Olafur Eliasson's “Rainbow” (2017) is his first VR work - a digital experiment on the rainbow, light spectrum and water droplets. Too bad, Red Dot Diva was a little disoriented with getting her headset on properly that when she entered the first rainbow realm, it did not occur to her that she was to interact with it. Consider this one of Red Dot Diva's blur like sotong moments. But yes, viewers are to use their controllers and interact with the virtual rainbow.
Next was performance artist and activist Marina Abramović's “Rising” (2018). Her passionate concern for climate change was in full force in this segment. For Red Dot Diva, it was the most realistic, unnerving and immersive of the three. You are thrust into the polar regions, in the midst of the icy sea's fast rising and tumultuous waters. Then, later, brought suddenly face to face with the artists' virtual avatar slowly drowning in a tank of water, compelling you to make an important moral decision.

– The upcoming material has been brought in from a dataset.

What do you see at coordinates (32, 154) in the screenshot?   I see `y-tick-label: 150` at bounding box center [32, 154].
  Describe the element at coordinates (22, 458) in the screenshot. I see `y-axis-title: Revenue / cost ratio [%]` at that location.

Anish Kapoor's “Into Yourself, Fall” (2018) was Red Dot Diva's favourite segment. In his first VR creation, Anish Kapoor puts you on an existential experience of falling into one's own body. The show starts of serenely enough in a quiet green forest, and then things get reeealllllly trippy. You feel as if you are in the quantum realm as you travel in between muscle, blood vessels and sinew. Some parts looked quite gory but Red Dot Diva was unable to look away, as the colourful, fantastical landscape pulse and float all around her. Absolutely mind-bending.
The VR Gallery offers a way to escape real life as it is. Red Dot Diva felt it also stimulated parts of her mind that was not as regularly used, especially if one has a very logic-based job. Warning though -- if you tend to suffer from vertigo, claustrophobia or have a history of seizures and epilepsy, this exhibition is not recommended for you.
Tickets are available right now at the ArtScience Museum's portal at SGD 12 each for residents, and SGD 14 for other visitors. Do pre-book your tickets as space is limited due to Covid-19 safety measures.
The ArtScience Museum plans to offer other curated VR programs like documentaries, films and performances later this year. So, Red Dot Diva hopes to return for more trippy and immersive virtual adventures!